→ **Reading text**

==================================================

Anybody know if that's still true? I would definitely consider traveling there to get those seeds.


----------



## John Public

Hello LegendaryGenetics, I had not seen this topic 

I copy/paste my former post + some informations:

I have seeds said to be Panama red circa 1974. It grows pure sativa, 12-16 weeks of flowering, red buds, deep high, particular smell, some may hermie but not too many. The seeds are very small and brown.

Friends did a small planning to try to maintain the line. The seeds they received were from the first generation done in California since 1974. Then they reproduced 12 individuals together in a first step and kept 6 seeds to reproduce them with 19 of the progeny in a second step. The strain was dramatically stable. I have seeds resulting from the cross between the 6 first generation and the 19 second generation. 

This Panama red '74 was also used as parental line by the spanish collective ACE Seeds to breed their Panama strain. But I think they mostly used their Panama green and a modern Panama landrace to do their work. However, some red phenos appear in their line.

This Panama '74 is a great line, with a very interesting high, quite potent. I believe that it is at least an old colombian red line, if not the true Panama red. Always hard to know after all these years 
	

	
	
		
		

		
		
	


	




 Some people believe it produces too much for an old school landrace, honestly I don't know. The guy who made the biggest buds in our group has the same effect on all landraces he tried, so I suppose it is just because he is a great grower. 

Here are some pics of the Panama in vegetative stage
​


----------



## John Public

And here are some pics of Panama flowers


----------



## Mutt

absolutely gorgeous. 
Senstive plant to grow? and how were they grown? organic or chem?


----------



## KGB30

Man I know it's morning time but DAM John Paul you make my lips wet with those ladies.:ccc: :bolt: :headbang2: :bong: :joint: :bongin: :afroweed: :bong1: :afroweed: :lama:


----------



## John Public

Thank you KGB 

Mutt, there are pics of two grows here: one with 250 MH for veg and 250W HPS for flowering, in a small closet (0.6mx0.9mx1.25m), in commercial soil, with sparse fertilizer (twice in veg, 20-20-20 et three times in flowering, 4-6-6). The other with 250 MH for veg and 430W HPS for flowering, in a medium closet (0.9mx0.9mx1.9m) with similar fertilizer (maybe a bit more) and same kind of soil.

She is not the hardest sativa to grow but is still a sativa, so you've to be careful with fertilizer and with overwatering. For example, the smallest grow was done with tap water at the beginning but soon, they became disturbed by it, had to use mineral water to finish the grow.


----------



## KGB30

John Public said:
			
		

> Thank you KGB
> 
> Mutt, there are pics of two grows here: one with 250 MH for veg and 250W HPS for flowering, in a small closet (0.6mx0.9mx1.25m), in commercial soil, with sparse fertilizer (twice in veg, 20-20-20 et three times in flowering, 4-6-6). The other with 250 MH for veg and 430W HPS for flowering, in a medium closet (0.9mx0.9mx1.9m) with similar fertilizer (maybe a bit more) and same kind of soil.
> 
> She is not the hardest sativa to grow but is still a sativa, so you've to be careful with fertilizer and with overwatering. For example, the smallest grow was done with tap water at the beginning but soon, they became disturbed by it, had to use mineral water to finish the grow.

==================================================

→ **Supplied information**

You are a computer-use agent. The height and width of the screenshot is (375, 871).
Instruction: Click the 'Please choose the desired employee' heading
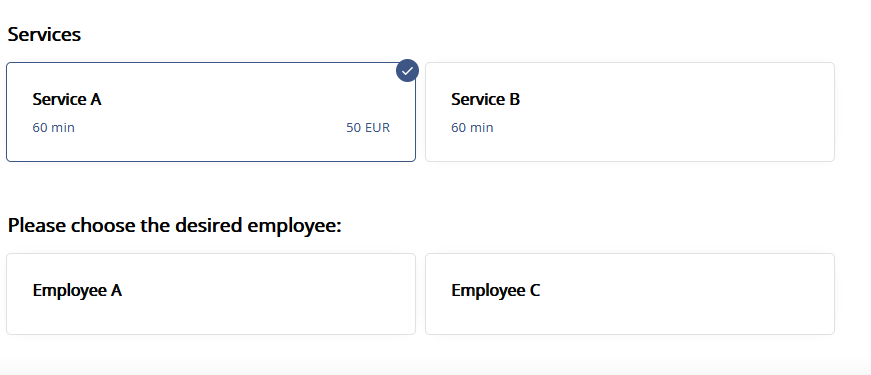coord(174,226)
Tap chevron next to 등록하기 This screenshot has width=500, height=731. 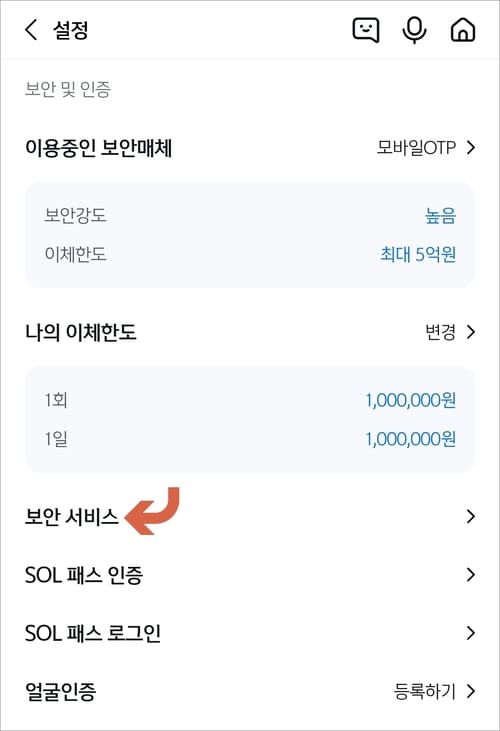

==================================================

→ **Required actions**
• 1. Answer the following questions using the forum thread on Panama red seeds:
(a) How many weeks of flowering does the Panama red '74 require?
(b) Which Spanish collective used this line as a parental line for its Panama strain?
(c) In the smaller grow, what water was used to finish after the tap water caused problems?
• 2. Write the next part of the forum thread on Panama red seeds, continuing after KGB30's quotation of John Public's post.

→ **Results for each task**
• 1.
(a) 12 to 16 weeks.
(b) ACE Seeds.
(c) Mineral water.

• 2.
I've read that Sativas grow better out doors then Indica because Indica does grow better Indoors is this true or not.  

Doesn't Sativas take longer to grow & flower?


----------



## tcbud

wonderful pics....panama red brings back memories of the early years....that and a post about acapolco gold, then there was the oxacan, then the columbian pushed those three varietys to the background by the beginning eighties, and of course.....sensimillia.. then came on the scene....i remember getting a "lid" of panama red for the premium price of $25 ....that was way more than the usual $10 for a "lid", but if i remember correctly...it was some awesome weed for that time.

maybe i bought some that came under the Golden Gate, cause i was living down there then....in the east bay....in Santana's home town.


----------



## ChatNoir

That is lovely! I can put it in my living room and watch it and get high!


----------



## Legendary Genetics

How's the Panama Red smoke? High, taste, smell, potency, etc.


----------



## lyfr

that was wonderful reading LG.  sounds like i missed it by just a couple years.  i remember hearing stories about it when i was a teen.  it was sort of like a bigfoot legend to us.  over the years ive learned that it was no fantasy...it was def real.   some day i may be so lucky to smoke some!


----------



## John Public

Legendary Genetics said:
			
		

> How's the Panama Red smoke? High, taste, smell, potency, etc.



Smell is particular, don't know if it is due to the curing method, somewhere between earthy, rotten and fruity. The taste was earthy, smoke was thick. The high is powerful and longlasting. It is great to smoke with friends, and is also interesting alone. First part is like an explosion and second part is like a deep meditation effect. Something like "boooom, pssschchhhhh, waouuuuu, ahahahahahaha" first and then "Lord, was I high, what does it mean?What is this plant?" if it makes sense.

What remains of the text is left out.